Sodann muss die Ehe selbst untersucht werden. Sehr häufig ist nur ein Partner bereit, diese Untersuchung einzuleiten, weil eines der «beliebtesten» Ehespiele «Immer du» heißt. Wenn ein Partner, sagen wir, die Frau, zur Behandlung kommt und El-Er-K lernt, können wir uns darauf konzentrieren, wie sie «das Erwachsenen-Ich ihres Mannes kodern» und ihn daran interessieren kann, ebenfalls diese Sprache zu lernen. Denn nur auf der Basis einer gemeinsamen Sprache kann sich irgendetwas auf der Ebene des Erwachsenen-Ichs entwickeln. Wenn ein Partner die Beteiligung daran verweigert, sind die Chancen für die Rettung der Ehe sehr gering. Doch wenn beide interessiert sind, an ihrer Ehe zu arbeiten, dann gibt El-Er-K ihnen ein Werkzeug, mit dem sie sich von archaischen Anweisungen des Eltern-Ichs und von inzwischen festgefahrenen Spielmustern lösen können.
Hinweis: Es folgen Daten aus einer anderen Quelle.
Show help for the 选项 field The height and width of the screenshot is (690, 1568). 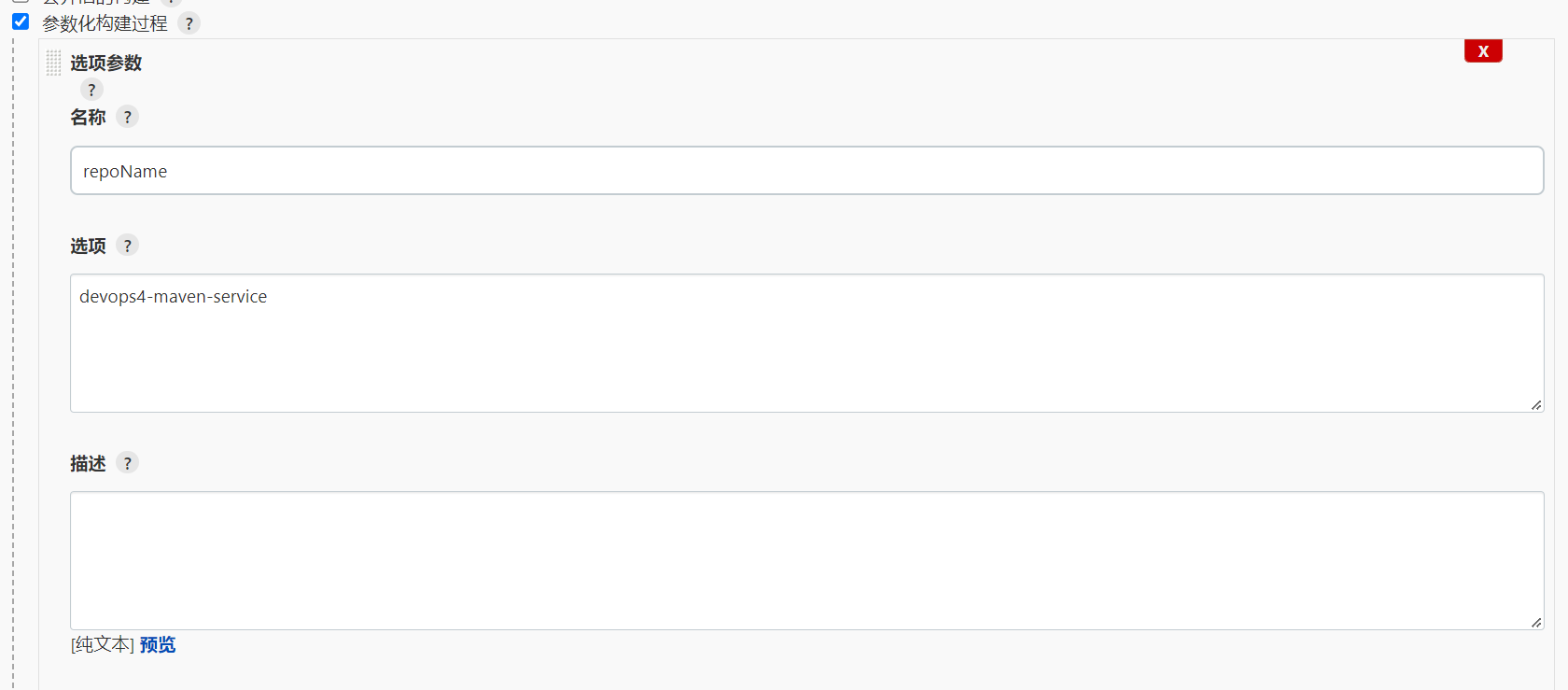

Wenn sie die Sprache gelernt haben, untersuchen sie wohl mit als erstes die Ehe-Vereinbarung selbst. Die durchschnittliche Ehe-Vereinbarung ist schlecht, ein Halbe-Halbe-Geschäft, bei dem die Betonung auf der Buchhaltung liegt. Erich Fromm nennt diese Art der Ehe-Vereinbarung einen «Handel mit Persönlichkeitspaketen». Ist sie nicht eine gute Partie? Ja, er ist aber auch ein Aktivposten. Was haben sie einander zu bieten? Er bringt eine gehobene Position bei der Industrie- und Handelskammer mit, und sie verkauft sich blendend als Chanel-duftendes und Avon-glänzendes Displaymaterial. Und so werden sie statt Menschen Dinge auf einem Konkurrenzmarkt. Sie müssen die Halbe-Halbe-Sache weiterführen oder sie machen Pleite. Derartige Vereinbarungen trifft das Kindheits-Ich. Das Kindheits-Ich hat eine Vorstellung von Fairness, von halbe-halbe, doch wegen seiner NICHT O.K .-Anschauung kann es ein tiefgründigeres Prinzip nicht begreifen: nämlich das einer unbegrenzten Verpflichtung für einen anderen Menschen, bei der man nicht fünfzig Prozent zurückhält, sondern bereit ist, keine Rechnung aufzumachen und dem Partner ständig alles zu geben in einer Zweckgemeinschaft, die vom Erwachsenen-Ich gegründet wurde.